Baseline Neutrophil/Lymphocyte Ratio and Severity of Acute Stroke among Indigenous West Africans: Insights from the SIREN Multi-center Study
Oladotun Olalusi1, Oluwaseun Williams2, Reginald Obiako5, Morenikeji Komolafe6, Godwin Osaigbovo7, Godwin Ogbole3, Oyedunni Arulogun4, Carolyn Jenkins8, Fred Sarfo9, Kolawole Wahab10, Lukman Owolabi11, Joshua Akinyemi2, Albert Akpalu12, Rufus Akinyemi13, Bruce Ovbiagele14, Adesola Ogunniyi15, Mayowa Owolabi16
1Neurology, University College Hospital Ibadan, 2Department of Epidemiology and Medical Statistics, College of Medicine, University of Ibadan, Nigeria., 3Radiology, 4Department of Health Promotion and Education, University of Ibadan, 5Medicine, Department of Medicine, Ahmadu Bello University & Ahmadu Bello university Teaching Hospital, Zaria, Kaduna state, 6Obafemi Awolowo University, 7Jos University Teaching Hospital, Jos, 8Nursing, Medical University of South Carolina, 9Medicine, Kwame Nkrumah University of Science and Technology, 10University of Ilorin Teaching Hospital, 11Bayero University, 12School of Medicine and Dentistry, 13Institute for Advanced Medical Research and Training, 14San Francisco VA, 15College of Medicine, University of Ibadan, 16Neurology Unit, Dept of Med, UCH
Objective:
We determined the relationship between neutrophil-lymphocyte ratio (NLR) and stroke severity
Background:
NLR is an important biomarker for risk stratification in acute stroke care, however, there is uncertainty regarding its applicability and translation into practice among Indigenous West Africans known to have benign neutropenia and severe stroke. 
Design/Methods:

Stroke was confirmed using neuroimaging.

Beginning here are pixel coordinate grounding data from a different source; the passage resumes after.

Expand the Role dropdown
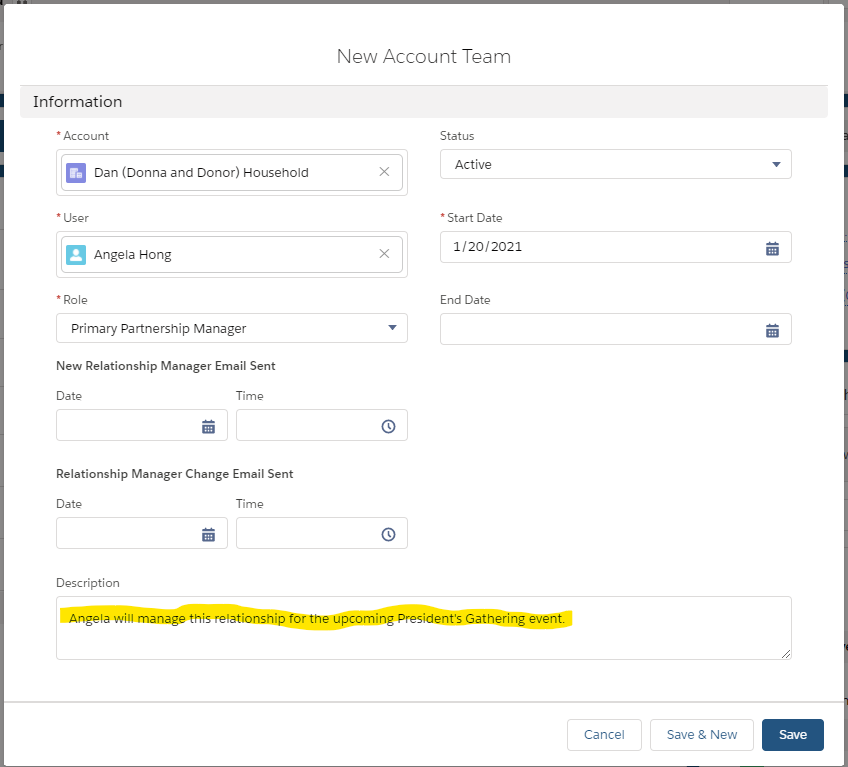Image resolution: width=848 pixels, height=767 pixels. pos(393,328)

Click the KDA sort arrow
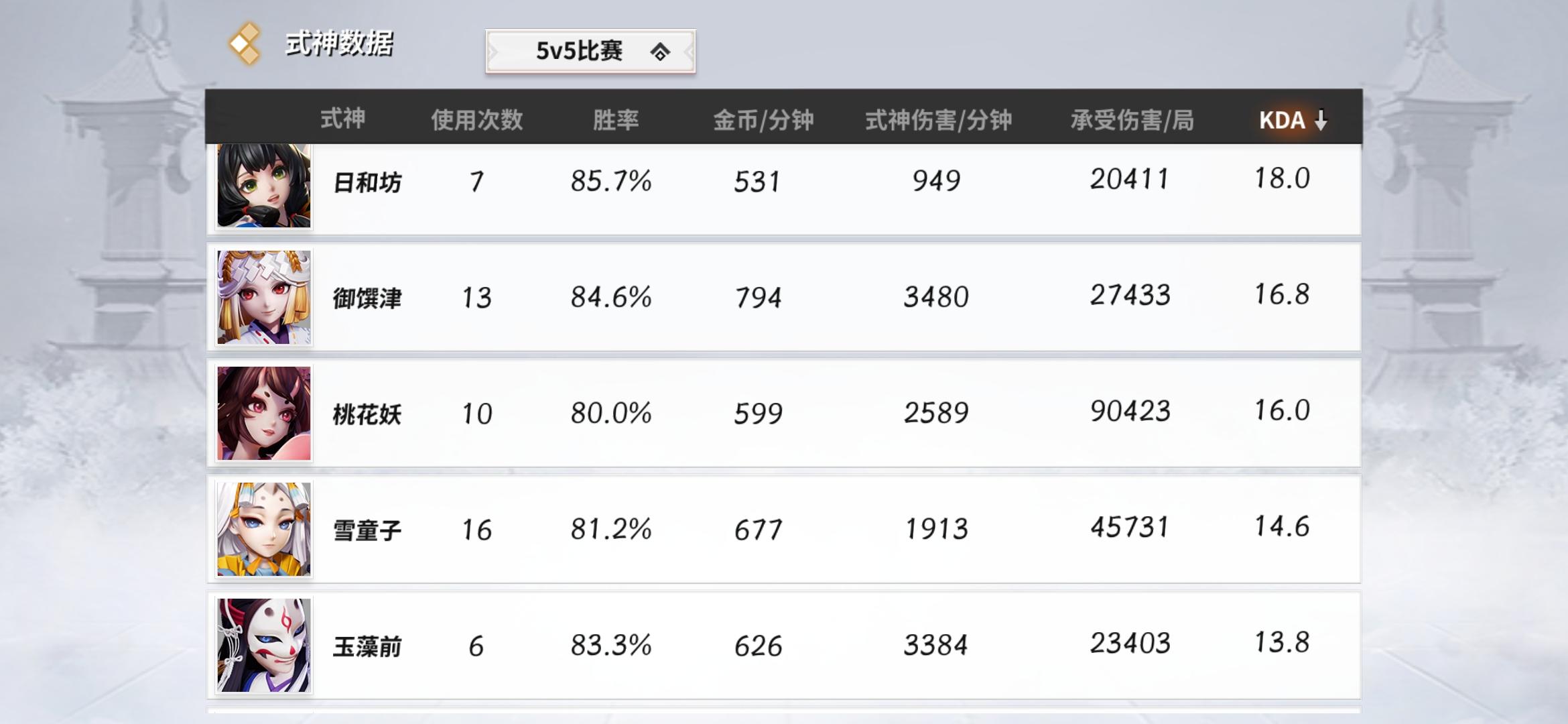pyautogui.click(x=1320, y=120)
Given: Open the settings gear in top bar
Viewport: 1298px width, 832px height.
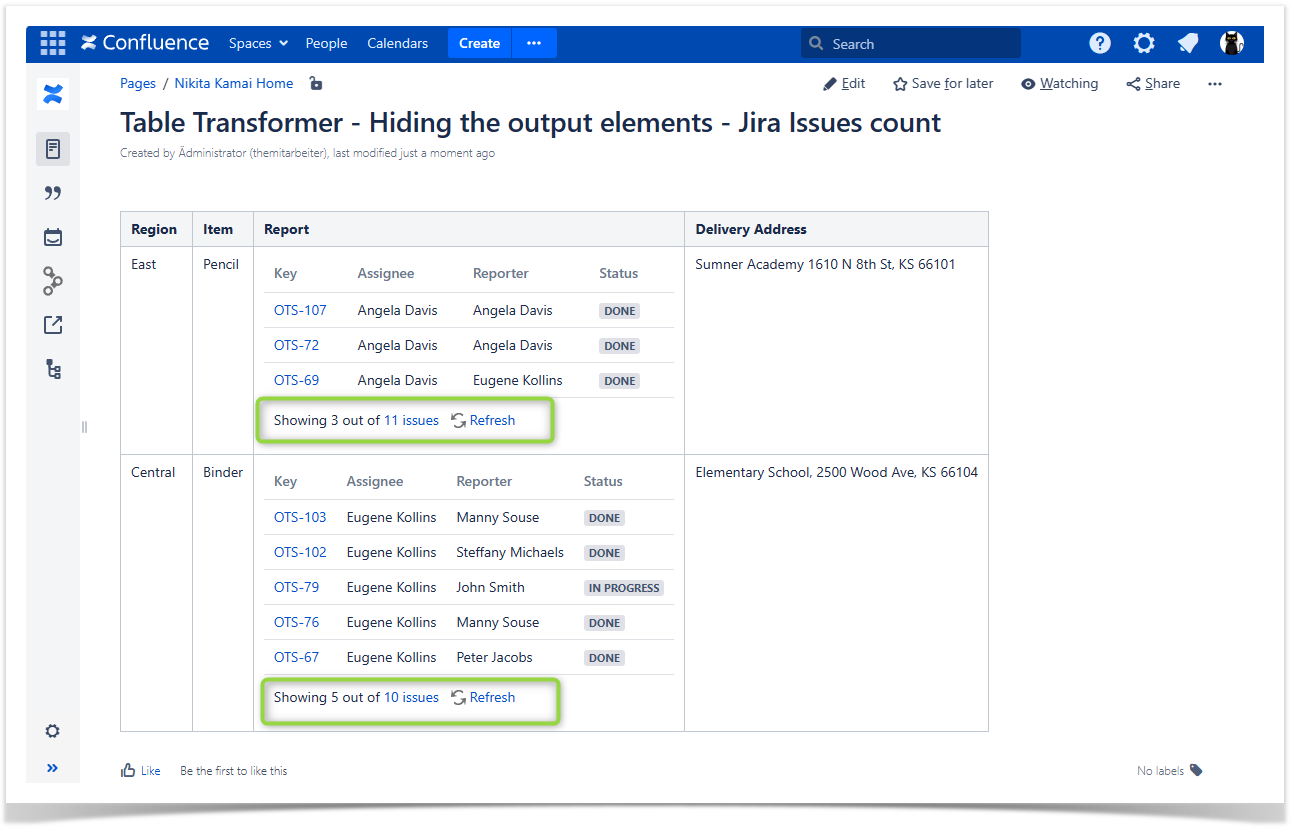Looking at the screenshot, I should 1144,43.
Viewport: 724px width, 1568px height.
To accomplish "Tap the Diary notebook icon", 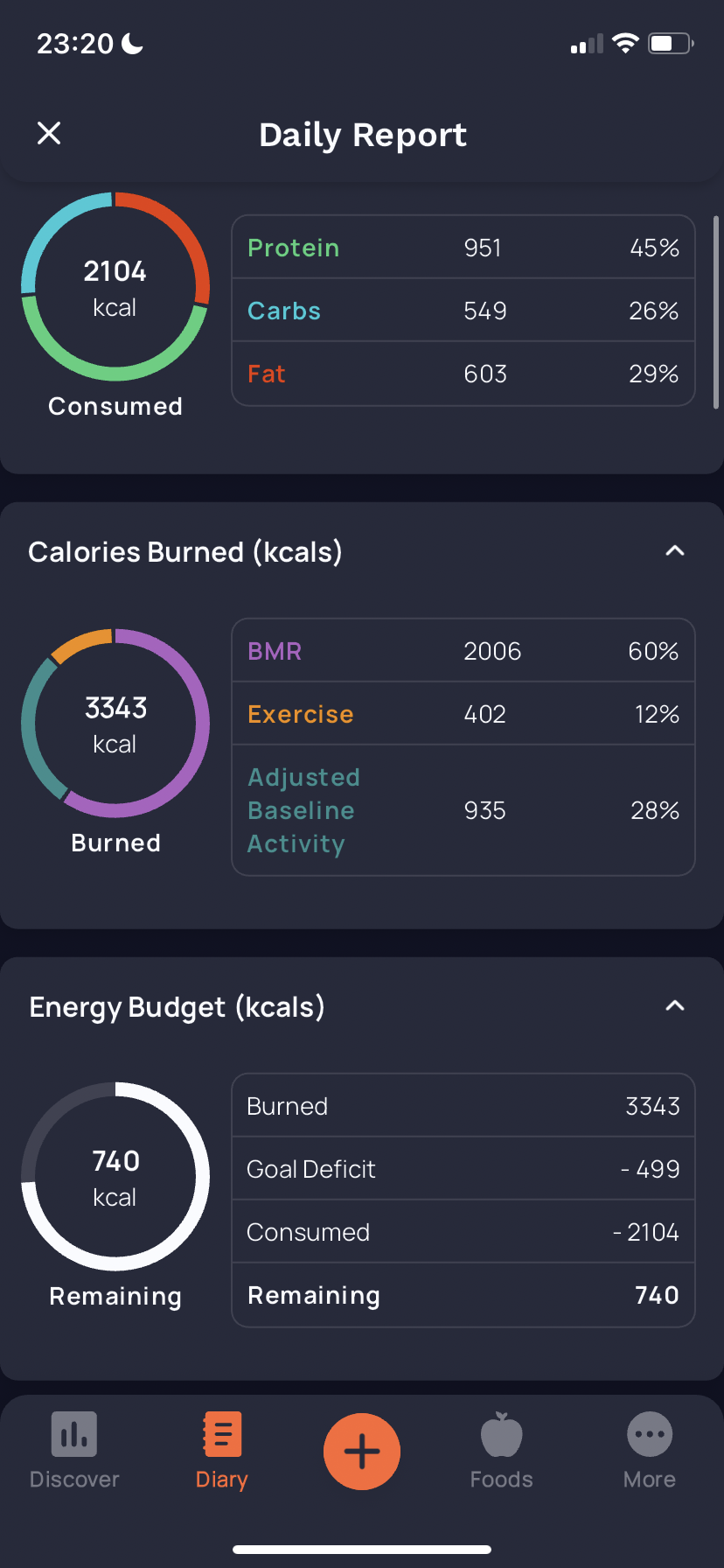I will click(x=222, y=1434).
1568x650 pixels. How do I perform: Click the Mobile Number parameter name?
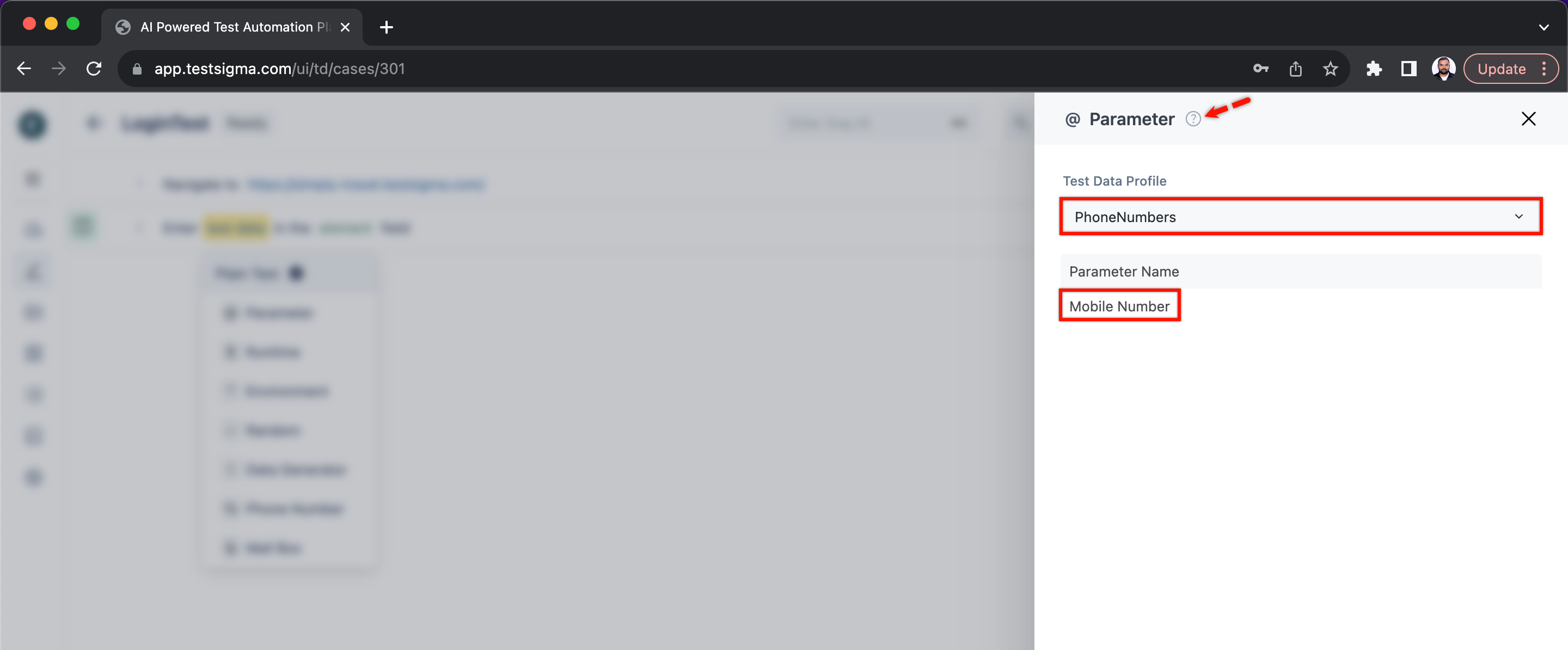(1119, 306)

Severe stroke was defined as NIHSS score>15 and Stroke levity Scale (SLS) score≤5, while NLR was obtained at admission. Stroke population was divided into tertiles and baseline clinical characteristics compared. Spearman correlation [Rho(ρ)] was used to test the relationship between NLR and stroke severity markers. A multivariate logistic regression model was constructed to determine the relationship between NLR and stroke severity. An ROC curve was used to identify NLR thresholds that best discriminated severe stroke

Results:
A total of 3684 controls and 3684 stroke cases were included [mean(SD)age 59.47(14.02), 52% males]. The median(IQR) NLR among study participants was: controls 0.8(0.5); cases 2.9(3.9) - ischemic stroke (IS) 2.4(3.1), intracerebral hemorrhage (ICH) 3.9(5.0), p<0.001. Of the stroke participants, 1248 (39.2%) and 1741 (49.7%) had severe stroke using NIHSS>15 and SLS≤5 respectively. There was a significant correlation between NLR and NIHSS score (ρ 0.29,p<0.001), NLR and SLS score (ρ -0.21,p<0.001). Baseline NLR [aOR,(95% CI)] was independently associated with severity of IS 1.06(1.03–1.08), but not ICH 1.00(0.99–1.01). NLR thresholds (sensitivity, specificity) of 3.0 (60.8%,61%) – overall; 3.98 (61.9%, 60.8%) – ICH; and 2.51 (60.2%,59.4%) – IS were observed to significantly discriminate participants with severe stroke, with an AUC (95% CI) of 0.65(0.62–0.67), 0.65(0.61–0.70), 0.63(0.60–0.66), respectively.
Conclusions:
We established an NLR threshold unique to West Africans and observed that baseline NLR is independently associated with severity of IS, but not ICH. Our findings emphasize the role of immune-inflammatory processes in IS pathobiology and may have implications for stroke care in settings with limited access to thrombolytic therapy.